Cela n’a pas empêché certains de la démasquer, comme le jour où, en plein collage, Don Mateo s’était fait violemment attaquer par une dame en tailleur chic, sous les yeux d’un élève qui passait par là.
Transmettre
Aujourd’hui assagi, Don Mateo puise dans son art pour nourrir son enseignement. Il a même créé une option Arts + au collège où il invite des artistes à présenter leur univers aux élèves et leur lancer des défis créatifs, avec jury à la clé. « J’ai compris que leur montrer des projets est efficace pour créer du lien et de la discussion. L’art urbain, ça leur parle.
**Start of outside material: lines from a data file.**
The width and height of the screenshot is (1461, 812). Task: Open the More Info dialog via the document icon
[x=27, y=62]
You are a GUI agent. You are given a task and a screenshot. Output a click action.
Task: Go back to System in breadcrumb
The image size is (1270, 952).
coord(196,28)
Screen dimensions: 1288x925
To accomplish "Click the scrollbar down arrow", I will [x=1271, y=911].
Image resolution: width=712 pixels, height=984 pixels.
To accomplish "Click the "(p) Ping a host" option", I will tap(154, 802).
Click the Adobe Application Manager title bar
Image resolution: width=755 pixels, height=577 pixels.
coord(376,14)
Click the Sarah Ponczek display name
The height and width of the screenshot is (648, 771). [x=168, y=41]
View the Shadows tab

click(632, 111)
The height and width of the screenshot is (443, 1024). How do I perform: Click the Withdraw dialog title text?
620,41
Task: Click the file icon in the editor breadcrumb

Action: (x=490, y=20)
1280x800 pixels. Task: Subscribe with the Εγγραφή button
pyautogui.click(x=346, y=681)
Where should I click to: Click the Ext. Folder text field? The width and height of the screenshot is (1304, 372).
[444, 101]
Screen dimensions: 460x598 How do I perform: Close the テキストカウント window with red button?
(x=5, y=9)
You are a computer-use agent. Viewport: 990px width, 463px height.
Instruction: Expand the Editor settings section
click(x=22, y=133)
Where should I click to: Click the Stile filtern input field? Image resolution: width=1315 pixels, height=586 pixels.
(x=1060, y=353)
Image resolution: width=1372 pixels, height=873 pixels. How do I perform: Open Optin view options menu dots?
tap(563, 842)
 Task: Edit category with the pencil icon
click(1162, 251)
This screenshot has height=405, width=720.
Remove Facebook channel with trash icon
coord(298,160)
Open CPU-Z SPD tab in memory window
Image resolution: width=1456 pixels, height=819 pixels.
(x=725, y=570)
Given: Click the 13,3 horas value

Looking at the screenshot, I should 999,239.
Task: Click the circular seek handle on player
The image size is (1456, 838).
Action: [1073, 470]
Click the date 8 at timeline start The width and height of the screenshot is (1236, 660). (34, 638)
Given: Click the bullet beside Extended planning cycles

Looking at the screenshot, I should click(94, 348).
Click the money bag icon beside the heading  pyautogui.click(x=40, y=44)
Et puis ça casse un peu la figure du prof derrière son bureau, j’aime bien cette relation d’égal à égal. »
La transmission, voilà ce qui compte pour Don Mateo, qui en a même fait le sujet d’un roman écrit cet hiver, dans lequel il convoque son arrière-grand-père peintre et ses propres filles. « J’ai découvert un monde et des émotions encore plus puissantes que pour la peinture », confie-t-il.
En attendant de le lire, on pourra contempler ses peintures lors d’une exposition à la Holly Street Galery de Lyon en février, avant qu’il ne s’envole pour la Jordanie au printemps, pour semer une nouvelle fresque.